DOCUMENT SEGMENT ▸
Re: The Guns of Nemesis (Voyager)

Posted: 2017-11-04 06:25am
by Crazedwraith
Yes?

Re: The Guns of Nemesis (Voyager)

Posted: 2017-11-04 08:15am
by Lord Revan
technological advancement isn't build on levels where if you reach a level you get everything from that level. Just because a race has warp drive and holodecks doesn't mean they have to have energy weapons, maybe said races never saw the need to develop energy weapons or some technobabble reason made it so that energy weapons weren't worth cost to develop.

as for them being capable of shooting down a federation shuttlecraft, even if we assume it's armored, standard federatio armor is shown to be rather weak against deformation (it's not much of an issue normally as most enemies/threats UFP has use energy weapons anyway) so again nothing strange there either.

Re: The Guns of Nemesis (Voyager)

Posted: 2017-11-04 06:31pm
by Knife
Indeed. the use of 'ray guns' is just a visual way of showing how 'tech awesome' a culture is but really has no value. If projectile weapons do every thing they need it to do and ray guns don't, won't, can't, or is too expensive for any benefit, then why have them.

Re: The Guns of Nemesis (Voyager)

Posted: 2017-11-04 11:15pm
by bilateralrope
Maybe they keep running into the borg.

Re: The Guns of Nemesis (Voyager)

Posted: 2017-11-06 06:10am
by Lord Revan
bilateralrope wrote: 2017-11-04 11:15pm Maybe they keep running into the borg.
could be but honestly the "why" doesn't really matter, the point me and Knife are trying to make is that this doesn't need a special reason to be so as this isn't really anything too strange.

Re: The Guns of Nemesis (Voyager)

DATA SHOWN ▸

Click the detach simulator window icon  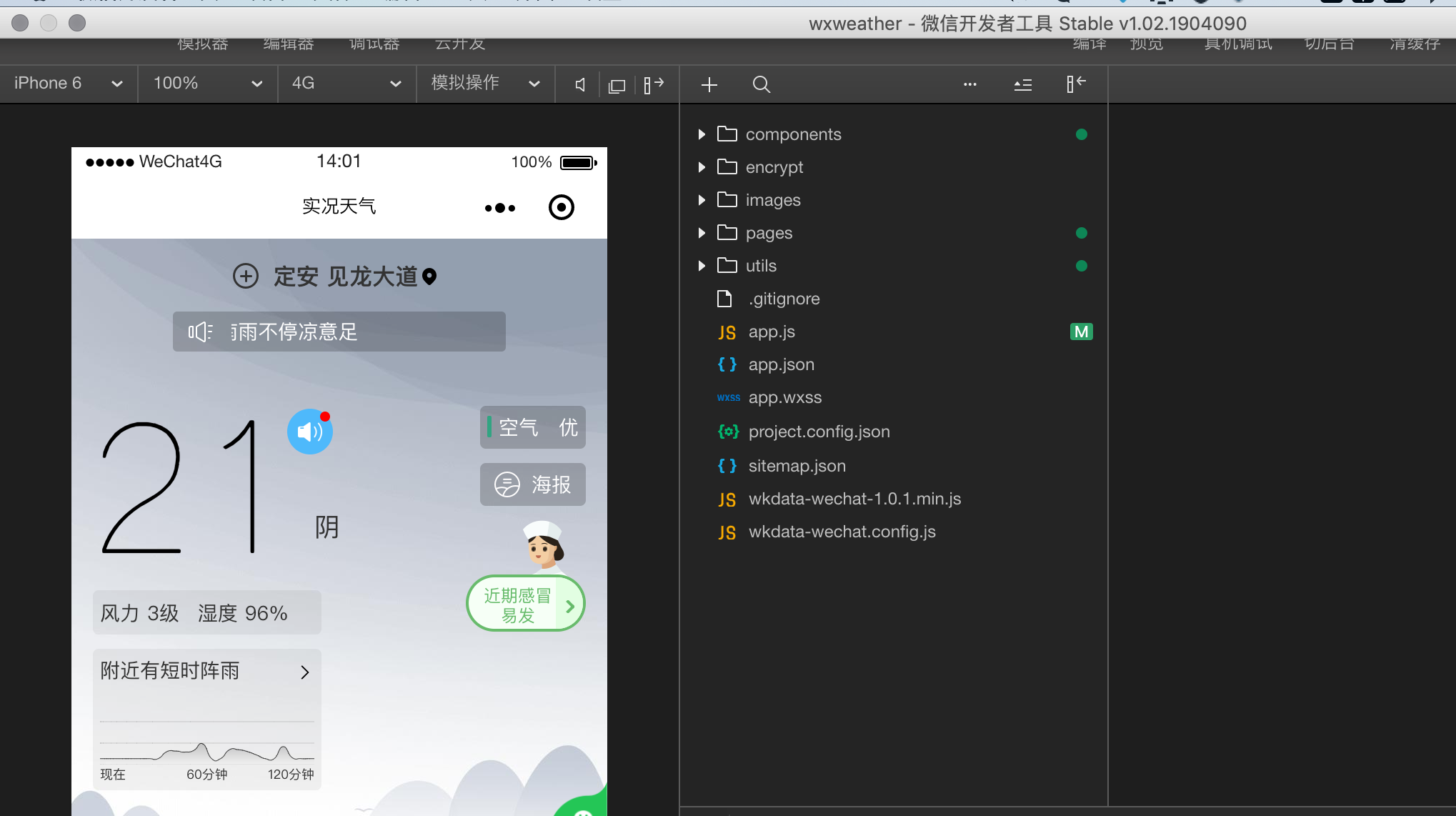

REQUIREMENTS ▸ Reproduce the forum thread on "The Guns of Nemesis" word for word from "Posted: 2017-11-04 08:15am" to "cost to develop.".

THE OUTPUT ▸
Posted: 2017-11-04 08:15am
by Lord Revan
technological advancement isn't build on levels where if you reach a level you get everything from that level. Just because a race has warp drive and holodecks doesn't mean they have to have energy weapons, maybe said races never saw the need to develop energy weapons or some technobabble reason made it so that energy weapons weren't worth cost to develop.